Nie Wirst Du Entkommen
»Bitte.«
Ohne auf seine Bitte einzugehen, straffte sie die Schultern und sah zu ihm auf. »Marc, jemand beobachtet mich und wusste, dass Rachel etwas mit der Anzeige wegen Vergewaltigung zu tun hatte. Dies geht über die Zerstörung meines beruflichen Leumunds hinaus – oder was immer dieser widerliche Mistkerl für ein Motiv hat. Jemand will mir schaden, und es ist ihm egal, wer sonst noch darunter zu leiden hat.« Sie seufzte. »Aber ich kann mir einfach nicht vorstellen, wer mich so sehr hasst.«
Donnerstag, 16. März, 14.00 Uhr
A idan fädelte sich in den Verkehr ein, das Handy am Ohr. »Kristen?«
»Aidan.« Kristens Stimme klang gehetzt. »Ich bin heute wirklich zugeworfen mit Arbeit. Kannst du dich kurzfassen?«
»Rachel ist verletzt.« Neben ihm starrte Rachel aus dem Fenster und schüttelte den Kopf.

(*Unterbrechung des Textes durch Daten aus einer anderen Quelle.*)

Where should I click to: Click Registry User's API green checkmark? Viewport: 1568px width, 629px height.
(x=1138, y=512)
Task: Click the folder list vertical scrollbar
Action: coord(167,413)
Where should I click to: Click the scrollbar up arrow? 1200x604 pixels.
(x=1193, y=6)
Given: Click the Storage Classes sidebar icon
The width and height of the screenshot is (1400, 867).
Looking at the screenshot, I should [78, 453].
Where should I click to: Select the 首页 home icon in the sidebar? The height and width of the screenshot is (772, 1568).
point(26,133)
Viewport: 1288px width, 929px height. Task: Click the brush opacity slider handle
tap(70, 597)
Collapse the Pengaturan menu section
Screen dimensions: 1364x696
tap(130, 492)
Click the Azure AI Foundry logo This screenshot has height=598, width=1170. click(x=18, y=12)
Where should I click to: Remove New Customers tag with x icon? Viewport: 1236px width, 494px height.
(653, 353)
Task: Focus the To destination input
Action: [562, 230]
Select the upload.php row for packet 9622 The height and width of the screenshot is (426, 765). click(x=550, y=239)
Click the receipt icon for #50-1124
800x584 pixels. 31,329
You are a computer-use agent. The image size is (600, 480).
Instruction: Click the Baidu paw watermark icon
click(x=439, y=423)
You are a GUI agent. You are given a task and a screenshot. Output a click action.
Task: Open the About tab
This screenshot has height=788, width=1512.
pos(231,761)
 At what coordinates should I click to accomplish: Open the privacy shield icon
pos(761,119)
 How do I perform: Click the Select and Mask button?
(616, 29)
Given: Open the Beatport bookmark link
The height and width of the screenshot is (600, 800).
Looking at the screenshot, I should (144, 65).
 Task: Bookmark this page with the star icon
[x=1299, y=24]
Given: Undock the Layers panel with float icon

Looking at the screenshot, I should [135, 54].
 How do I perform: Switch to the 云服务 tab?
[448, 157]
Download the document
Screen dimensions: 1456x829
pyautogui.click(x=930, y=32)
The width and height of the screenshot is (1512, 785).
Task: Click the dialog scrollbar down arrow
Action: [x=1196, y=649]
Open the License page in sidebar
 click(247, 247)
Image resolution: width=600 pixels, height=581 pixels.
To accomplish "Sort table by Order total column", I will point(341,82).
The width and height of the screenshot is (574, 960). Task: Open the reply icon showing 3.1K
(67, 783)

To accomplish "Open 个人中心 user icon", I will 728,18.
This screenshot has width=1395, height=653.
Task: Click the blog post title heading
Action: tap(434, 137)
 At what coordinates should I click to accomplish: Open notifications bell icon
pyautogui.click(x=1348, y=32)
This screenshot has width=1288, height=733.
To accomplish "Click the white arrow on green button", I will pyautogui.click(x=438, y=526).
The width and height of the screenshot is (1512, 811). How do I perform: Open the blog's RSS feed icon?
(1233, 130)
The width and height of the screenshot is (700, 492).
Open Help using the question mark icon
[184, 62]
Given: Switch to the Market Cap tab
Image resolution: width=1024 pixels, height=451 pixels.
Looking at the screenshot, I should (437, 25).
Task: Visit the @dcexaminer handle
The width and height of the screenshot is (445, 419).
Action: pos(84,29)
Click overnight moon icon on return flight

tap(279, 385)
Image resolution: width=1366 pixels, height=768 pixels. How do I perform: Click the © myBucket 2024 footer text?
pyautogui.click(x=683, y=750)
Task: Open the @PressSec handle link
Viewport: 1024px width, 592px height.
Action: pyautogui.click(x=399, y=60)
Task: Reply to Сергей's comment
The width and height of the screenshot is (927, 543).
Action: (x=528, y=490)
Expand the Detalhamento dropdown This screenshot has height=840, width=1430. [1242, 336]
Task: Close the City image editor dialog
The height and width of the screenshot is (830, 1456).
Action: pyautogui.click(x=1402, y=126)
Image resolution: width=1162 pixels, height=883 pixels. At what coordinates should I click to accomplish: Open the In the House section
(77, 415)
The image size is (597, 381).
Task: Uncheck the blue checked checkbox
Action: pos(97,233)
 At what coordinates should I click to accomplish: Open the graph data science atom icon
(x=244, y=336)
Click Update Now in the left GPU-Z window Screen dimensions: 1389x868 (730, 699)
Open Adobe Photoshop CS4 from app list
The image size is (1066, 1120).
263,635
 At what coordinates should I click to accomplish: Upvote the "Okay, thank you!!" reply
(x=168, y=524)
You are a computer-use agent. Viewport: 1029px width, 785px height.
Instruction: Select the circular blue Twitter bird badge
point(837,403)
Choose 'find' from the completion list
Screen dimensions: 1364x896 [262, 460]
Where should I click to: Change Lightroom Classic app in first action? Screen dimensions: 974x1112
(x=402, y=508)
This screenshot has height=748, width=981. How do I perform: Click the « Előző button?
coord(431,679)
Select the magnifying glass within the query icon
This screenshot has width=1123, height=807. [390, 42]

»Ach du lieber Himmel.« Das Geraschel im Hintergrund hörte abrupt auf. »Schlimm?«
»Es geht. Ich bringe sie jetzt nach Hause.« Und davor fürchtete er sich. Er wollte die Angst und die Sorge in den Augen seiner Eltern gar nicht sehen.
Und die Schuldzuweisung. Sie würden das nicht bewusst tun, aber er und Abe hatten ihrem Vater versprochen, dass Rachel nichts geschehen würde. Natürlich war das ein dummes Versprechen gewesen.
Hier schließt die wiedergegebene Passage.